I think your clones look ready to start feeding....good job they look gr8 and your levels look fine to me............. :^)


----------



## jats (Sep 8, 2009)

Hey All 
I just set up another 600w hps in my flower room.... they needed to spread out a bit so I have set up the other light and moved them around... the Triffords are here...













and the clones are showing vigorous root action after 2 weeks


----------



## edsthreads (Sep 9, 2009)

Looking really good... they are gonna be so big! mine triple in size when I flower so I reckon with your 600w HPS I think you're looking at over 6ft per plant!.. did you intend to veg so they were that big?

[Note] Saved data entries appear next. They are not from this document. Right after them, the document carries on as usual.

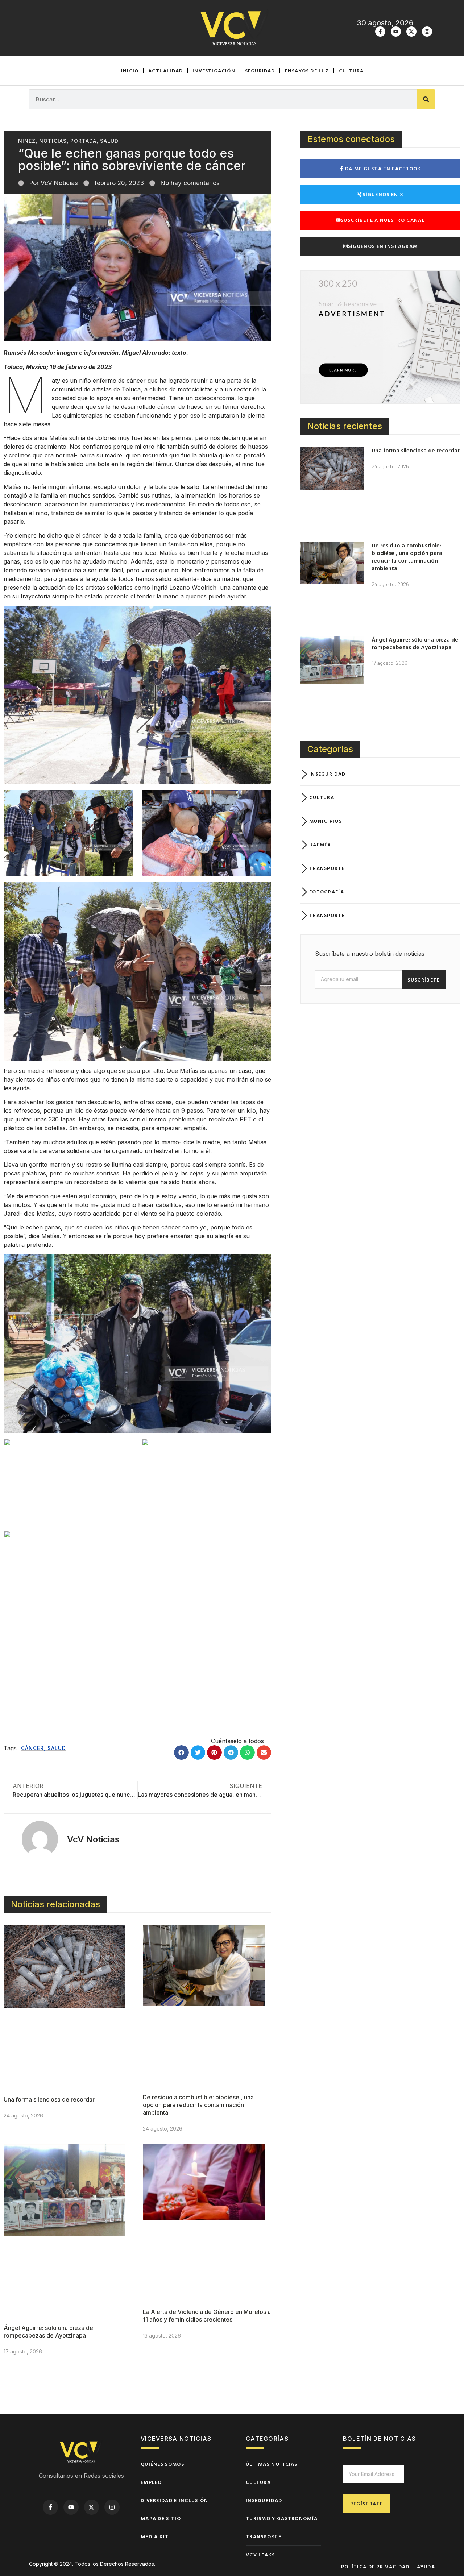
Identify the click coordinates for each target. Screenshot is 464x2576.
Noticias (53, 141)
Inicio (129, 70)
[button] (181, 1752)
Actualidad (165, 70)
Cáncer (32, 1748)
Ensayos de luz (307, 70)
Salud (109, 141)
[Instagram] (427, 31)
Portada (83, 141)
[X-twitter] (411, 31)
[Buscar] (426, 99)
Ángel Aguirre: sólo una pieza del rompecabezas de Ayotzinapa (49, 2331)
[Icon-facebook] (380, 31)
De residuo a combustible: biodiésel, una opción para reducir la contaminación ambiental (198, 2105)
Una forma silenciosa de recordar (49, 2099)
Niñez (27, 141)
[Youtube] (396, 31)
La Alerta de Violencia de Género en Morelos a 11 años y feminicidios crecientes (207, 2315)
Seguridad (260, 70)
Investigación (213, 70)
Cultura (351, 70)
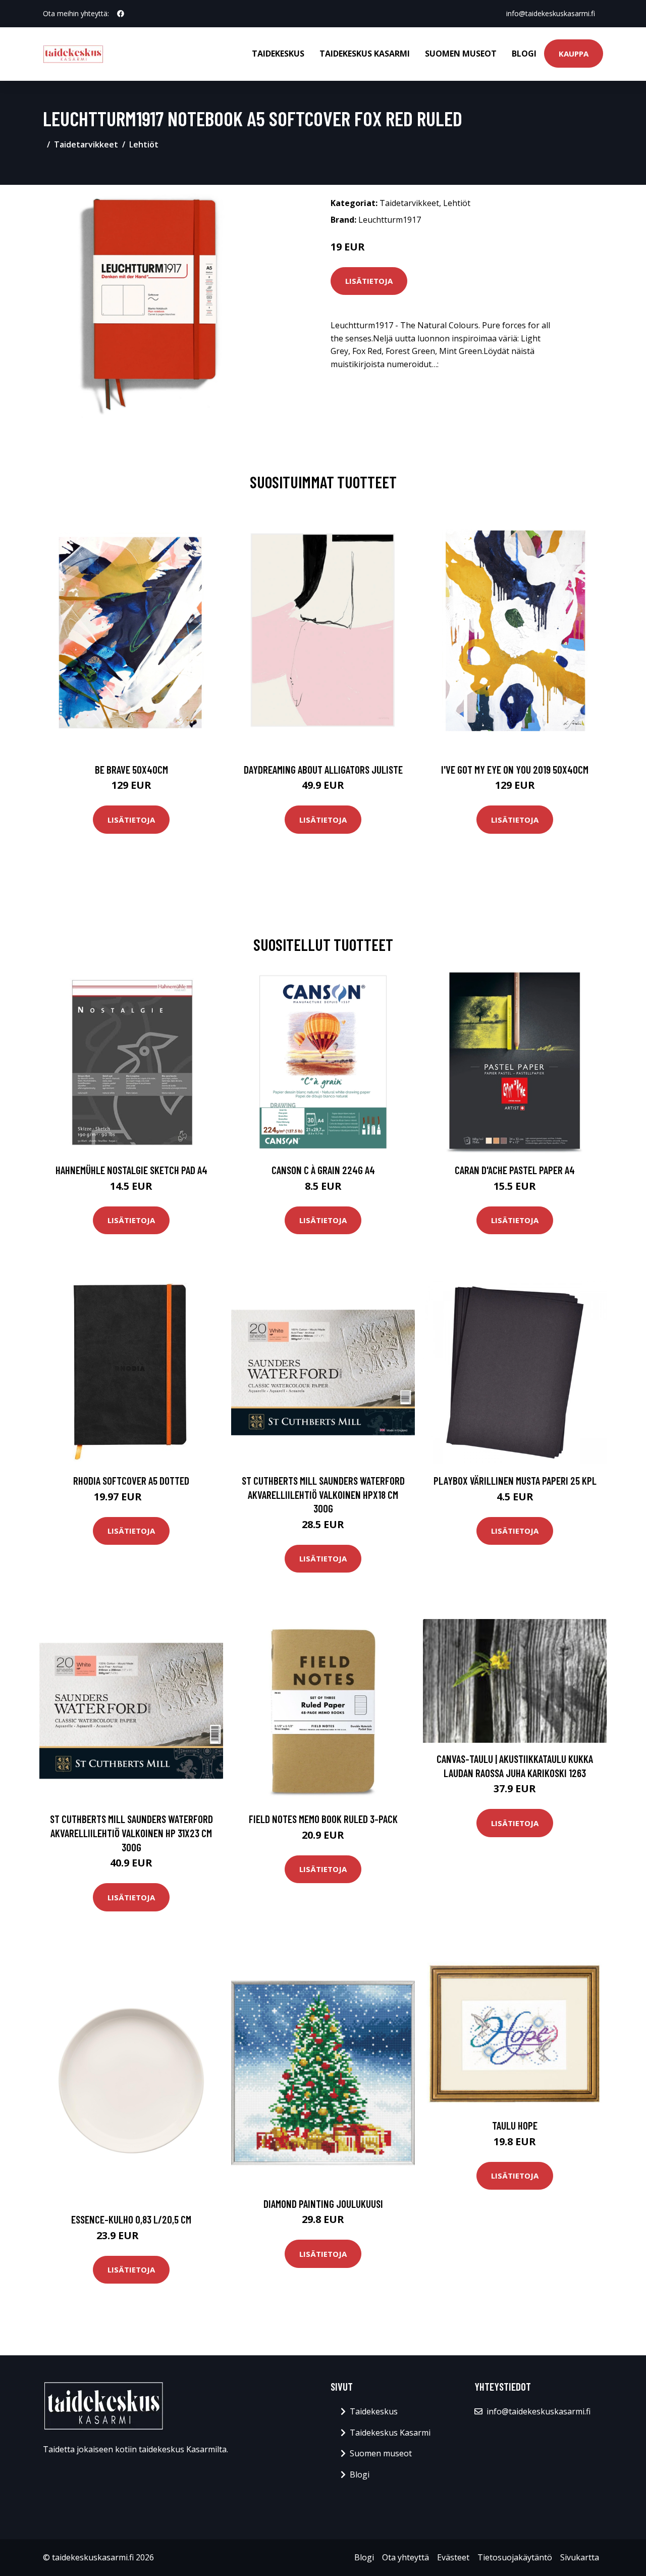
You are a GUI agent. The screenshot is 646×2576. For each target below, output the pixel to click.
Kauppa (573, 53)
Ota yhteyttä (405, 2557)
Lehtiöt (143, 144)
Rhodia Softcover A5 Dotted (131, 1480)
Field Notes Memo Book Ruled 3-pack (323, 1818)
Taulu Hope (514, 2125)
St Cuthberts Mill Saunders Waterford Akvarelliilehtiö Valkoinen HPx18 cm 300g (323, 1494)
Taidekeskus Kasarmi (364, 53)
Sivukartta (579, 2557)
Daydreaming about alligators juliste (323, 769)
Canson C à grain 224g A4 (323, 1170)
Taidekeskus (278, 53)
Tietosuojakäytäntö (514, 2557)
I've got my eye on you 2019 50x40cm (514, 769)
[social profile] (120, 13)
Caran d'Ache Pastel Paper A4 (515, 1170)
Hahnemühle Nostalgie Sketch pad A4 (131, 1170)
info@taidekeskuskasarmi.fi (550, 13)
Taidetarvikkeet (86, 144)
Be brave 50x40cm (131, 769)
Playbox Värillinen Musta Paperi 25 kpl (515, 1480)
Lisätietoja (369, 281)
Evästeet (453, 2557)
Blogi (524, 53)
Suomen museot (461, 53)
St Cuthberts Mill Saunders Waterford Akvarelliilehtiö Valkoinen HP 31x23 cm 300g (131, 1832)
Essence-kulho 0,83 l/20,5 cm (131, 2219)
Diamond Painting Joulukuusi (323, 2203)
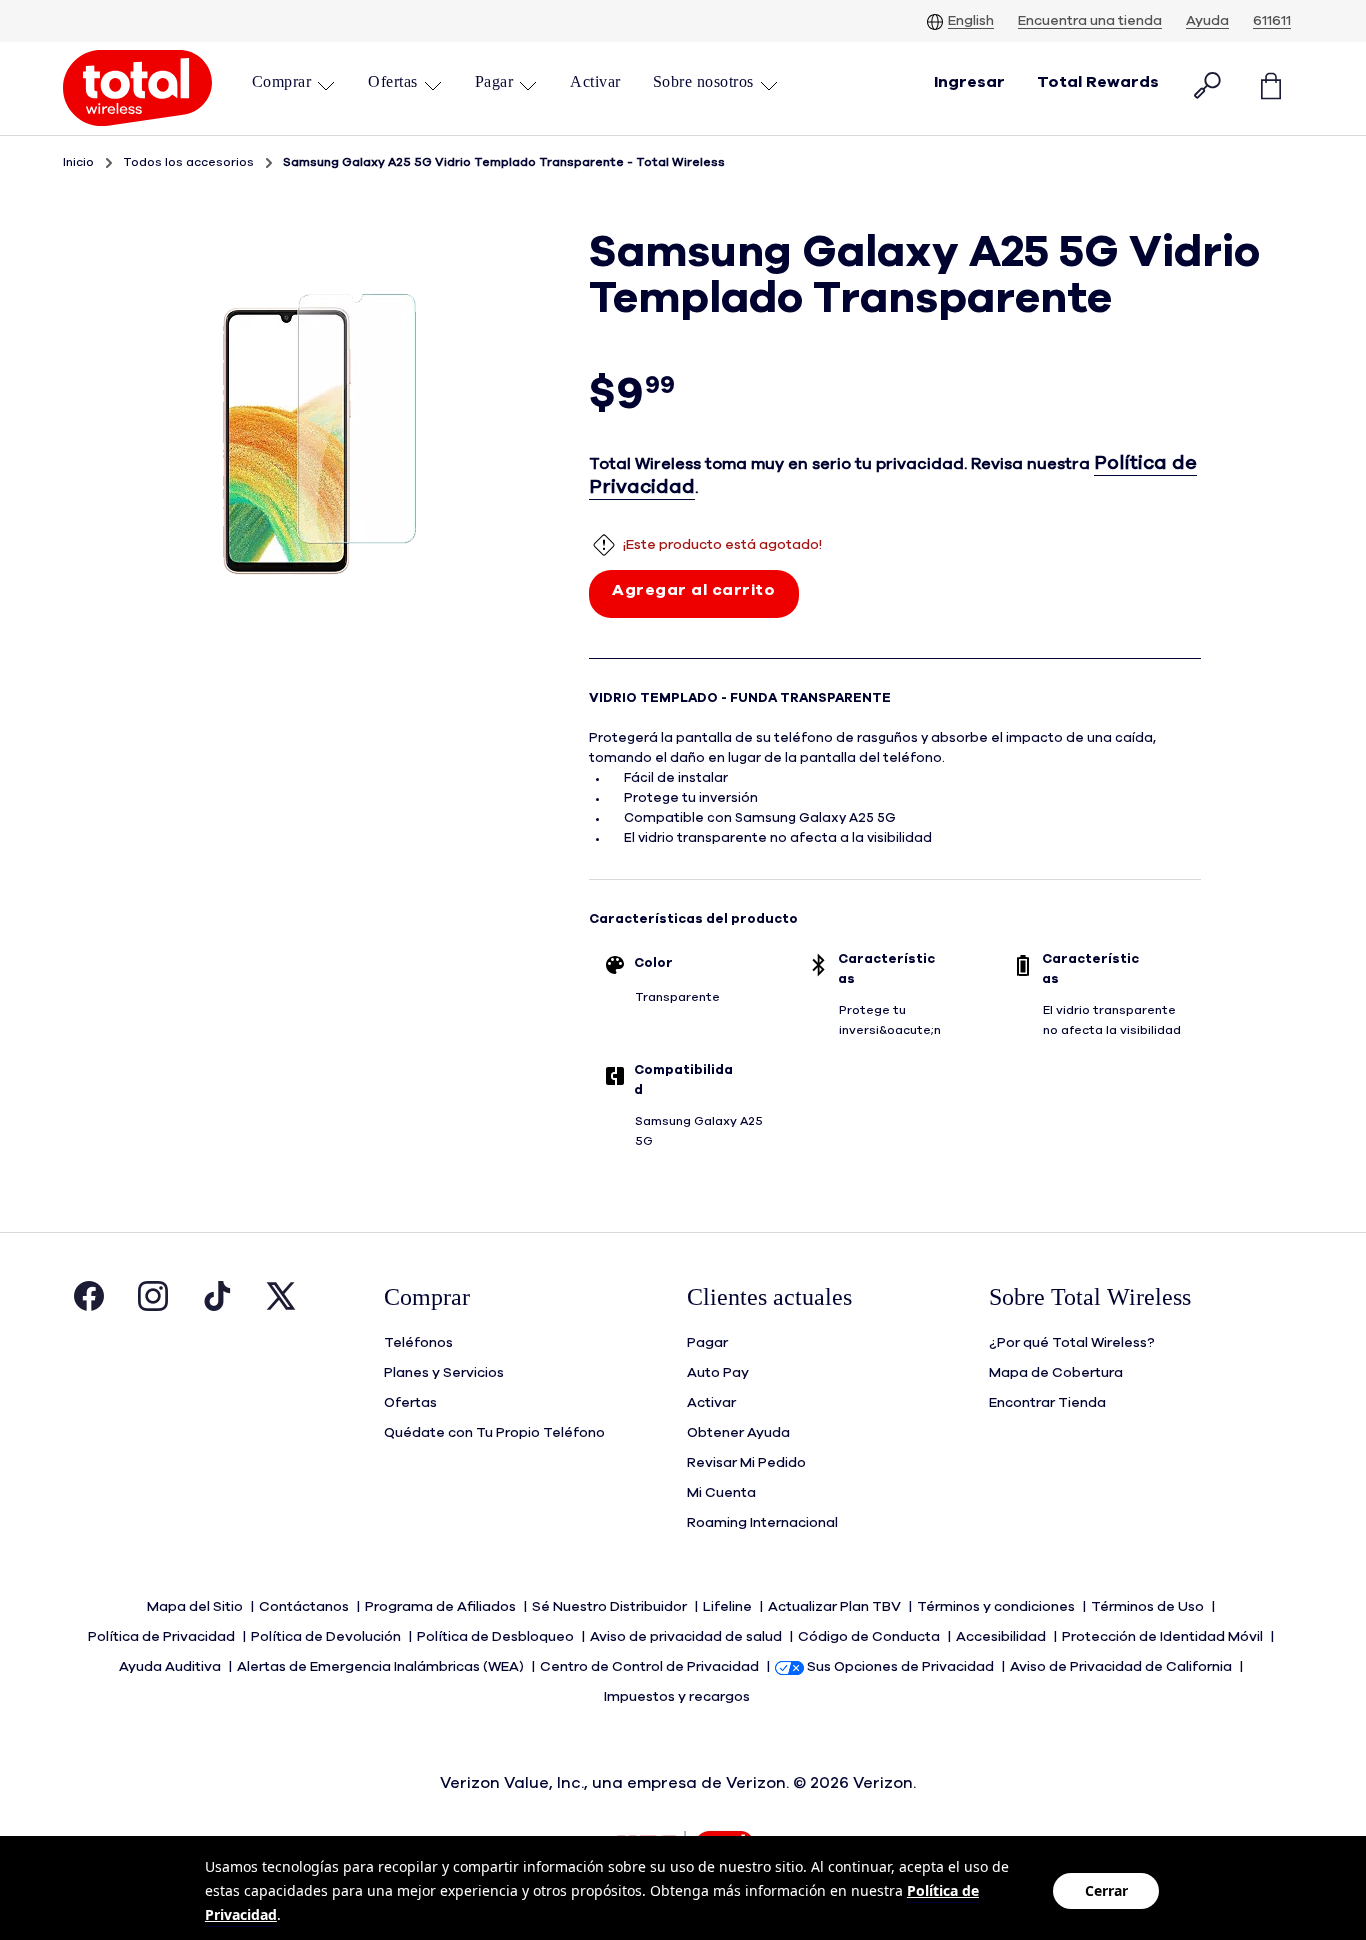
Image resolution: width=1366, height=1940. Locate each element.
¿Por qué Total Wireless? (1072, 1343)
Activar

Also, I have had my plant in my autopot since Friday (5 days) I am hand watering until the roots have made there way towards the bottom of the pot.. how long after you put your plants in the autopots did yours start feeding themselves?


----------



## jats (Sep 10, 2009)

Hey edsthreads ,,,,,,,,,,,,,,,, Yep I LOVE big plants....that's why I got the autopots.... I should have plenty of space for them but I can always tie them down a little if I need to..
I use coco and I only had to water them once and they were away....coco is really great stuff...it seems to work really well.... good luck with you plants :^)


----------



## edsthreads (Sep 10, 2009)

jats said:


> Hey edsthreads ,,,,,,,,,,,,,,,, Yep I LOVE big plants....that's why I got the autopots.... I should have plenty of space for them but I can always tie them down a little if I need to..
> I use coco and I only had to water them once and they were away....coco is really great stuff...it seems to work really well.... good luck with you plants :^)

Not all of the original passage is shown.